Article mis à jour le 24.06.16

Nombre d’enseignants ont trouvé le sujet de l’épreuve de français (2012) du brevet des collèges excessivement facile. Sans aller jusqu’à hurler avec les loups de Sauver les lettres, on peut s’étonner qu’un questionnaire portant sur un conte ne contienne quasiment aucune question de grammaire. À lire le sujet de l’épreuve, on en vient même à se dire que ce sujet pourrait être donné à des élèves de sixième.

En effet, il pourrait – exception faite de la question portant sur l’indirect libre – être traité sans réelle difficulté par les plus jeunes collégiens. Est-ce à dire que le sujet de troisième n’était qu’un sujet de sixième ? Que le niveau du brevet – qui est celui du collège, non celui de troisième – est celui du plus petit niveau ? Que le niveau est de plus en plus bas ? Que c’est la faute du socle ? Et je ne sais quoi d’autre ?

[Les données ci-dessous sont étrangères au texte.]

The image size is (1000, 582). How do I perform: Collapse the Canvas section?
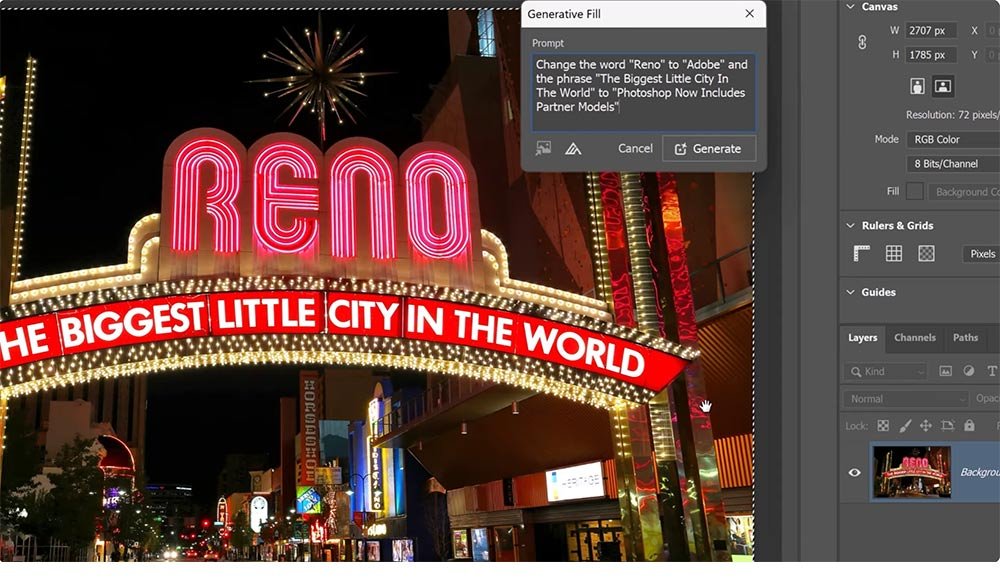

Pour répondre, ou plus précisément, pour tenter d’apporter sinon un début de réponse du moins un embryon de réflexion, j’ai dû faire un peu d’archéologie scolaire. Sans remonter jusqu’à la protohistoire du brevet, rappelons que, de 1978 à 1985, ce diplôme s’obtient par le contrôle continu. Ce n’est qu’en 1986 que les collégiens – dont je fus – passèrent à nouveau cette épreuve. À quoi pouvait bien alors ressembler cette épreuve ? Était-elle plus difficile que celle à laquelle nos collégiens ont droit aujourd’hui ? Pour y répondre, pas la peine de chercher sur le web, on ne trouve pas grand-chose. J’ai cherché, mais vainement. Peut-être qu’un autre que moi saura mieux s’y prendre, mais je n’ai pas trouvé. Je me suis alors souvenu que mon père qui était chef d’établissement dans le collège où j’ai passé le brevet avait gardé les sujets de français (et aussi d’histoire et de maths pour ceux que cela intéresse). Par chance, j’avais gardé le sujet, que je vous laisse découvrir.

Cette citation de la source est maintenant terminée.